* start Supplied records *

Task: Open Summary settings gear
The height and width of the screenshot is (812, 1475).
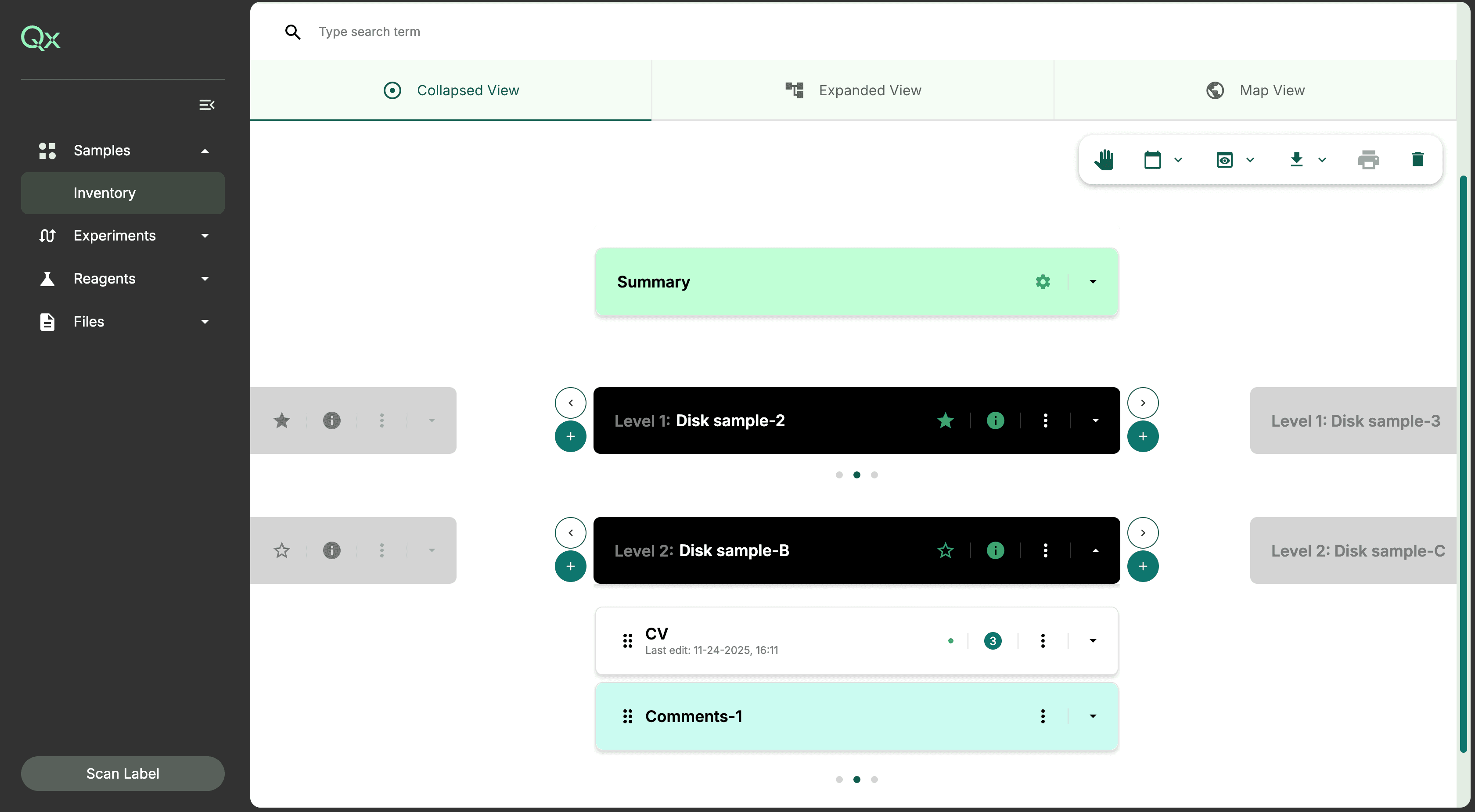Action: point(1043,282)
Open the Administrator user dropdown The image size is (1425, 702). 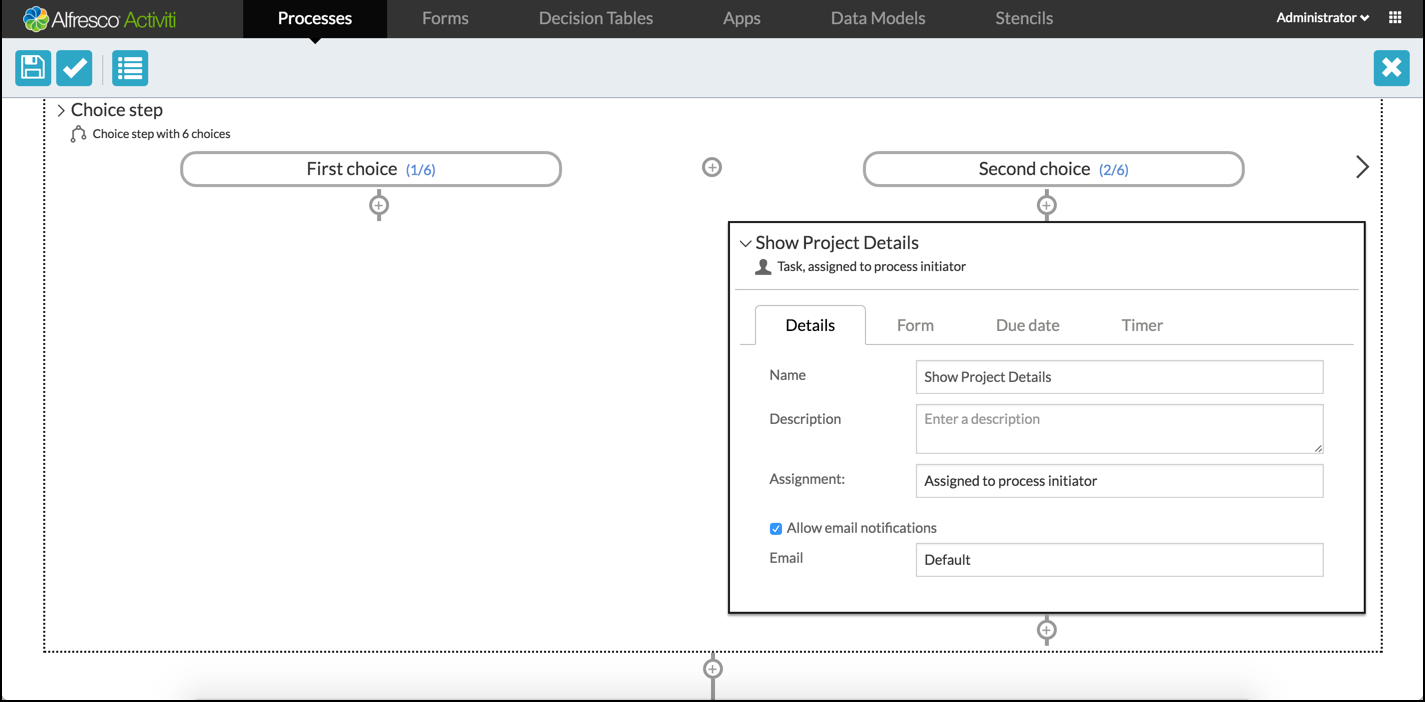coord(1322,18)

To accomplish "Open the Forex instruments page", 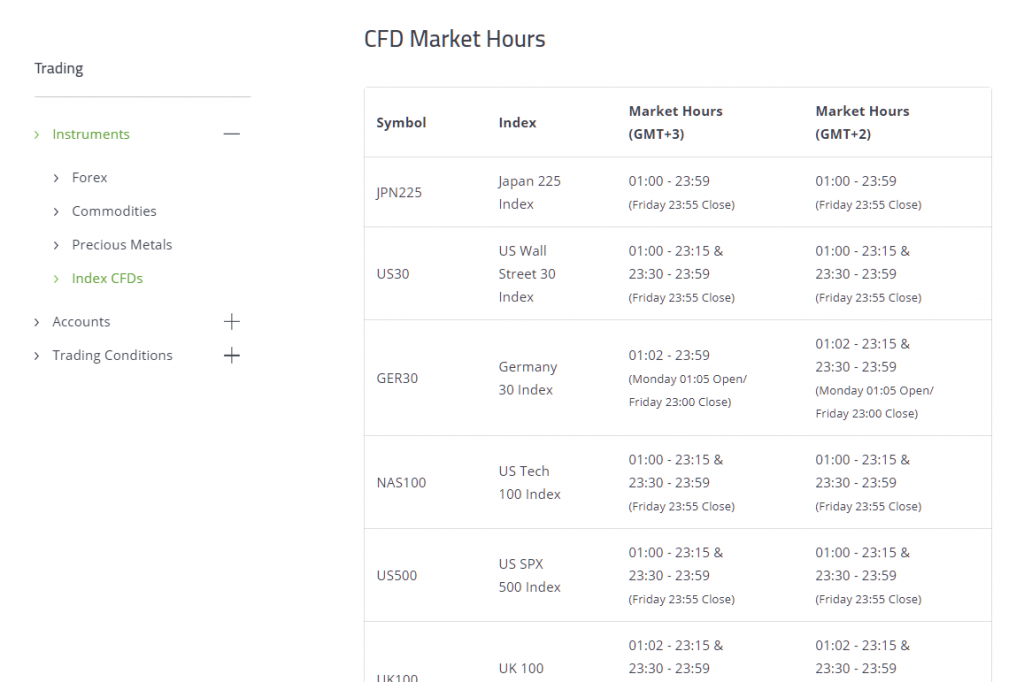I will 89,178.
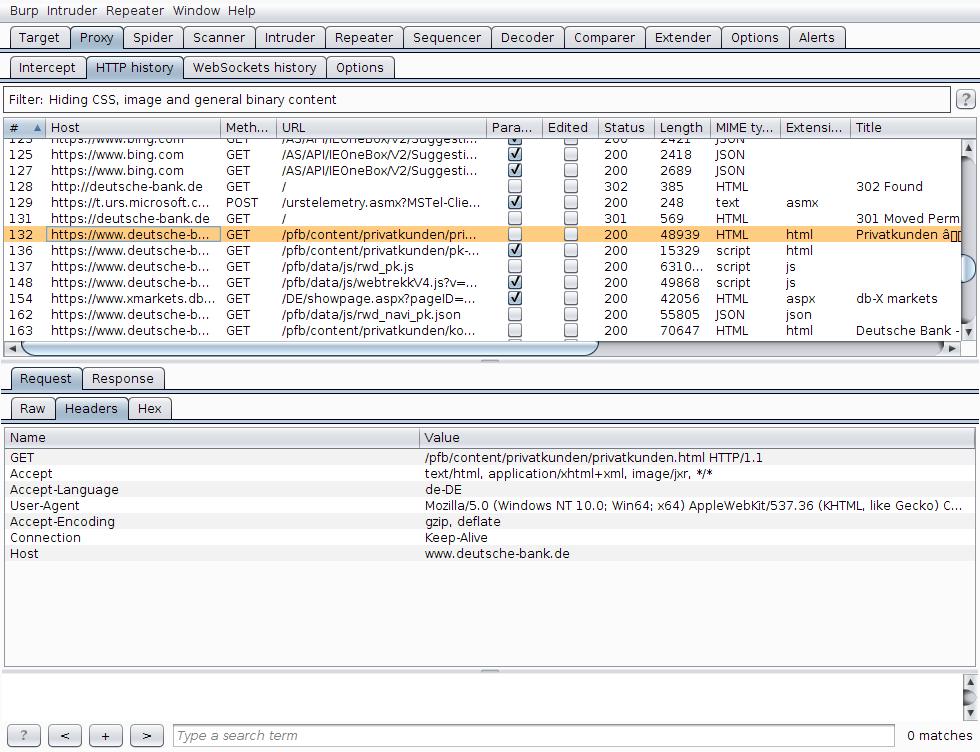
Task: Show the Response tab
Action: [123, 379]
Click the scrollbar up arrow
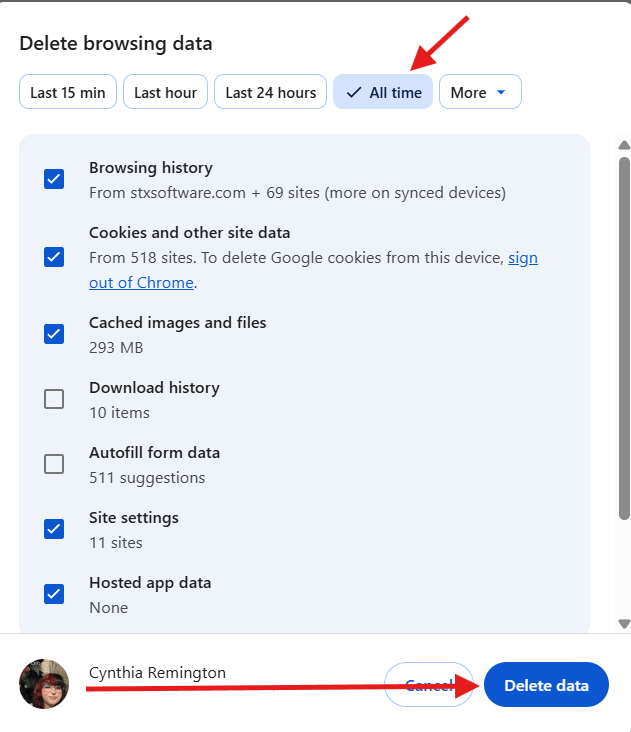631x732 pixels. [x=624, y=145]
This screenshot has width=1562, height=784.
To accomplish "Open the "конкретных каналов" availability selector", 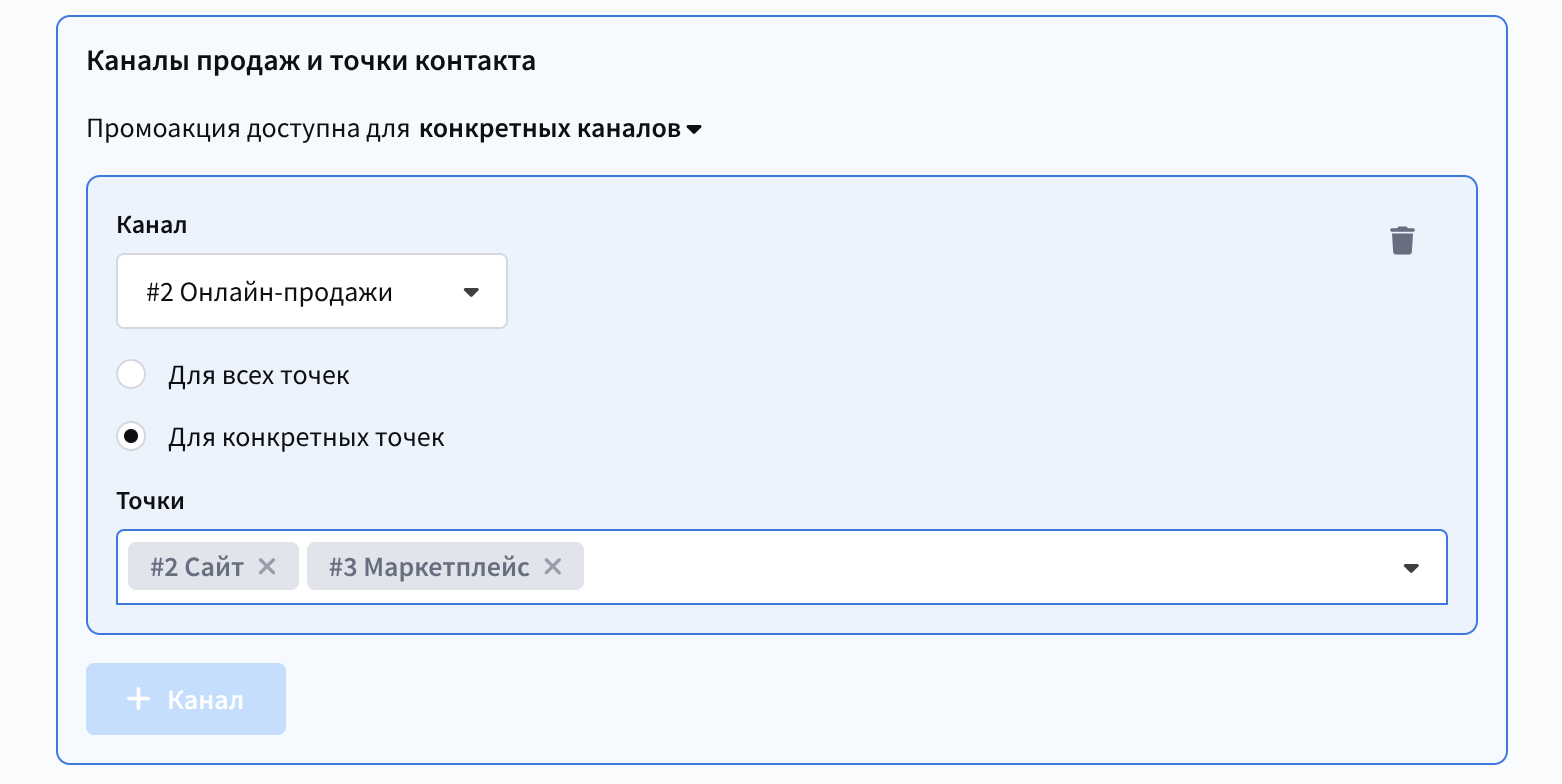I will click(550, 129).
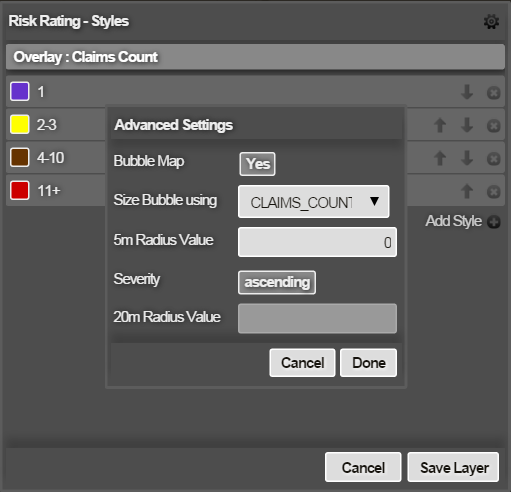Remove the 4-10 style row
This screenshot has height=492, width=511.
pos(493,159)
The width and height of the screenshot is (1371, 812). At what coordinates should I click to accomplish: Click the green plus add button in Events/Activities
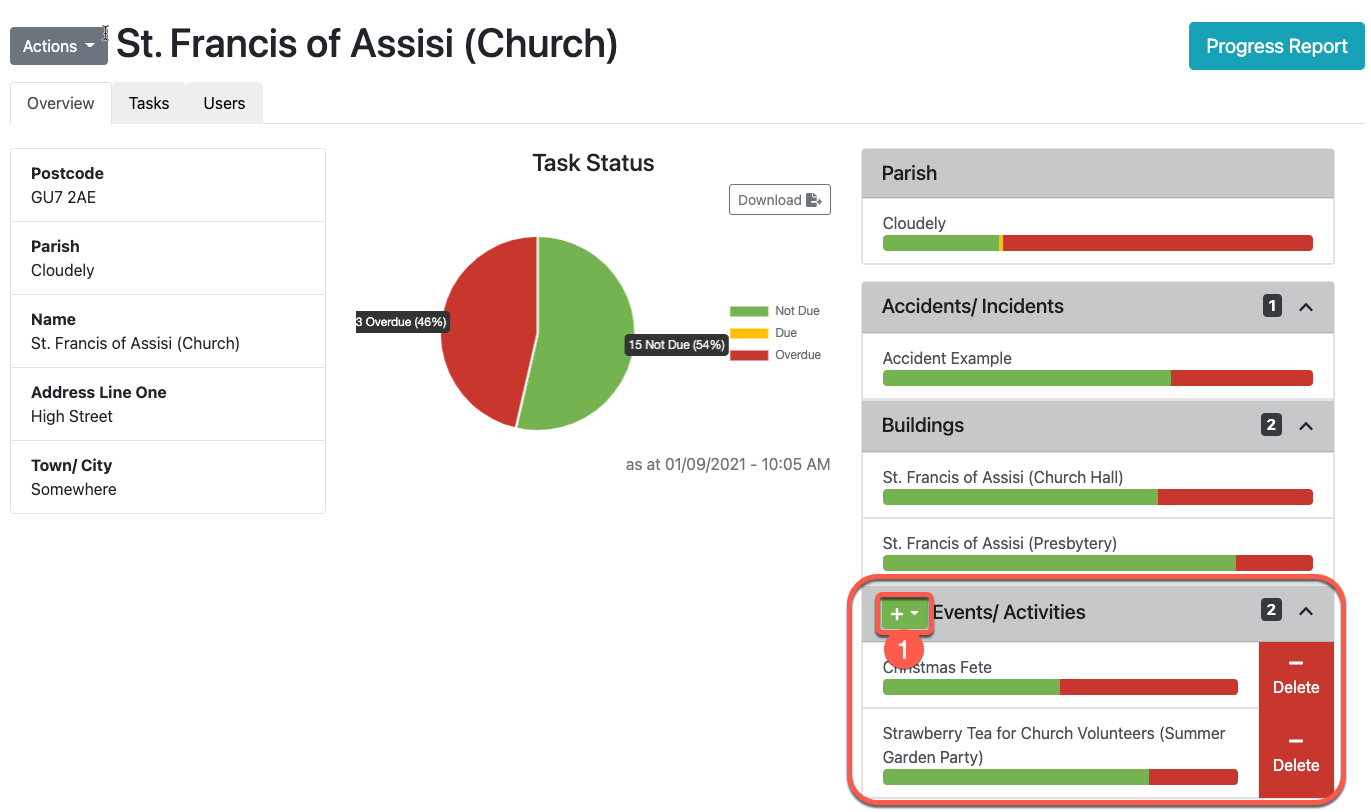click(904, 613)
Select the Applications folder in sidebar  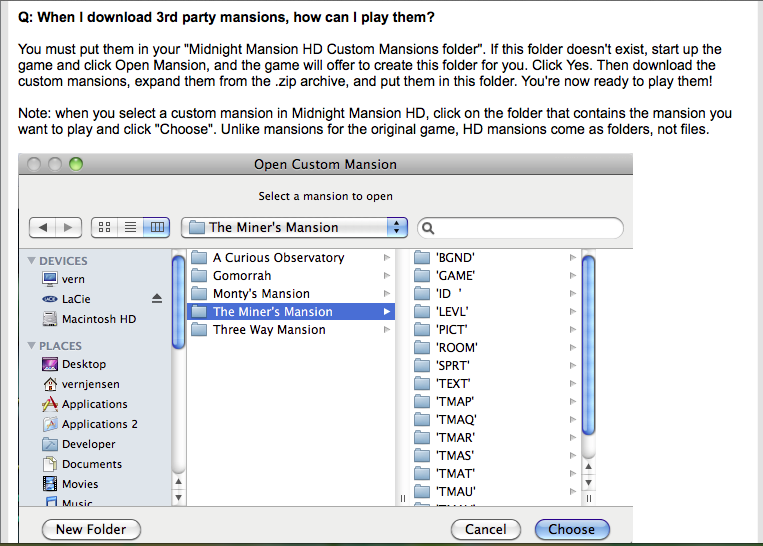click(94, 404)
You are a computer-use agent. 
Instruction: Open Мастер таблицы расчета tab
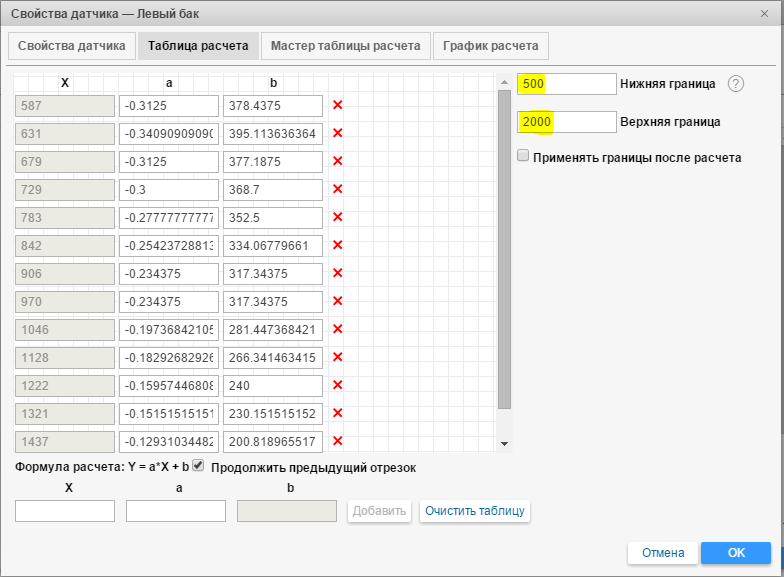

* end Supplied records *

Count the lines in the records above that contain the string "This". Case matters, and the reply should be the number alone.

**The answer**
2